I built my first RAG system in 2023. It was elegant. Vector embeddings, semantic search, chunking strategies. I felt like a real ML engineer.
Then I started using it in production and realized: most of the time, I didn't need it.
The RAG Obsession
RAG (Retrieval-Augmented Generation) has become the default answer to "how do I get my data into the model?"
Every AI startup is building RAG. Every blog post about AI architecture mentions RAG. It's become synonymous with "production AI."
But here's the thing: RAG is complex. It adds latency, costs money, introduces failure modes, and requires ongoing maintenance. And most of the time, it's overkill.
When RAG Makes Sense
RAG is valuable when:
- Your data exceeds context limits: If you have more relevant data than fits in the context window, you need to retrieve the relevant bits.
- Data freshness matters: If the model needs current information that wasn't in its training data.
- Specific attribution is required: When users need to know exactly which document informed the answer.
These are real use cases. I'm not dismissing them.
When Simple Prompts Win
But there's a simpler answer that most people skip:
Put the information in the prompt.
Modern models have huge context windows.
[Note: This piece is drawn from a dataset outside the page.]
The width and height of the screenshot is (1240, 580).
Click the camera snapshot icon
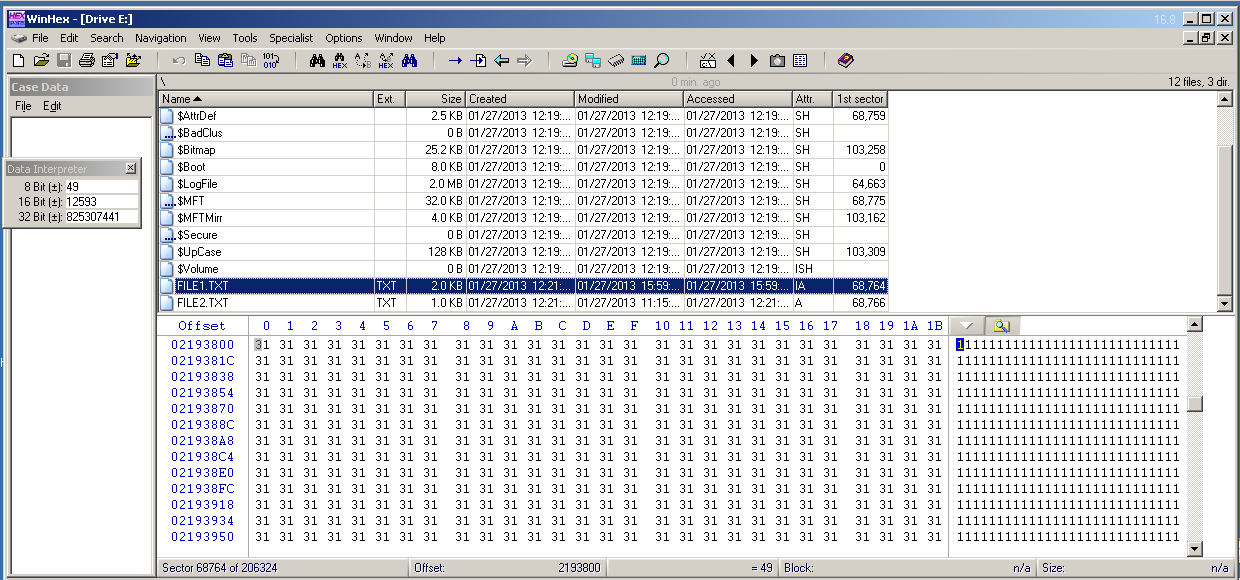tap(778, 61)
They can absorb significant context. And prompts are free — no vector database, no embedding pipeline, no retrieval latency.
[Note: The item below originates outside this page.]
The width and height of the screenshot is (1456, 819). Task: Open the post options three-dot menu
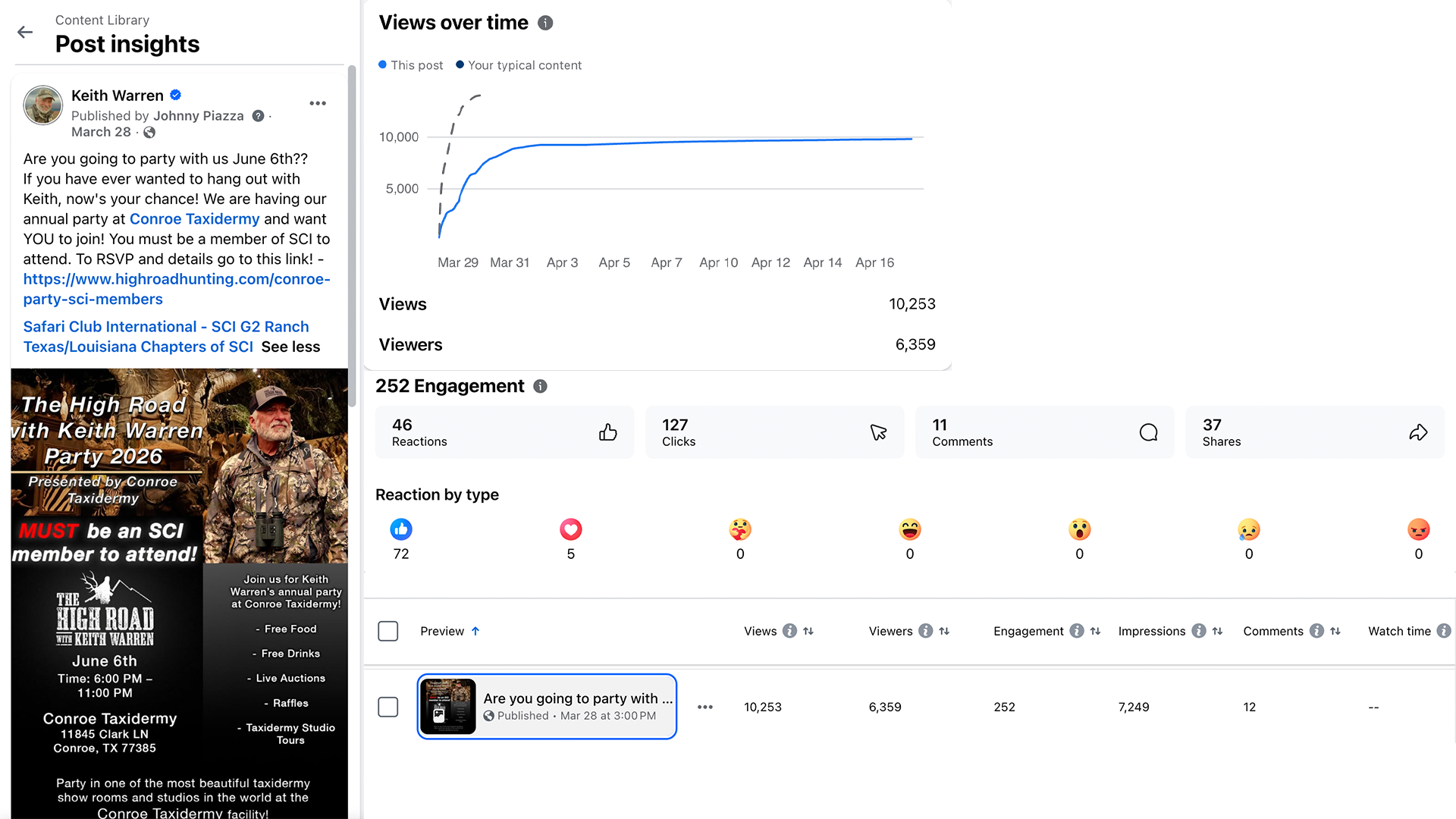point(318,103)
For many applications, you can just include the relevant information directly in the prompt. No retrieval needed.
A Practical Framework
Before building RAG, ask:
-
How much data do I actually need? If it's less than 100k tokens, just put it in the prompt.
-
How often does data change? If it's static or slowly changing, embedding and retrieval adds unnecessary complexity.
-
What's the latency requirement? RAG adds 100-500ms typically. Is that acceptable?
-
Can the model answer without my data? Sometimes the model already knows enough. Test first.
What We Do at Orochi
We use RAG selectively. For our knowledge base, it makes sense — too much information to include in prompts.
But for many features, we just engineer good prompts. The model is smart enough. The extra complexity isn't worth it.
The Bottom Line
RAG is a tool. It's not a requirement. It's not even always the best tool.
Before you reach for the vector database, try the simple solution first. You might be surprised how far prompts alone can go.
Simplicity wins. Add complexity only when necessary.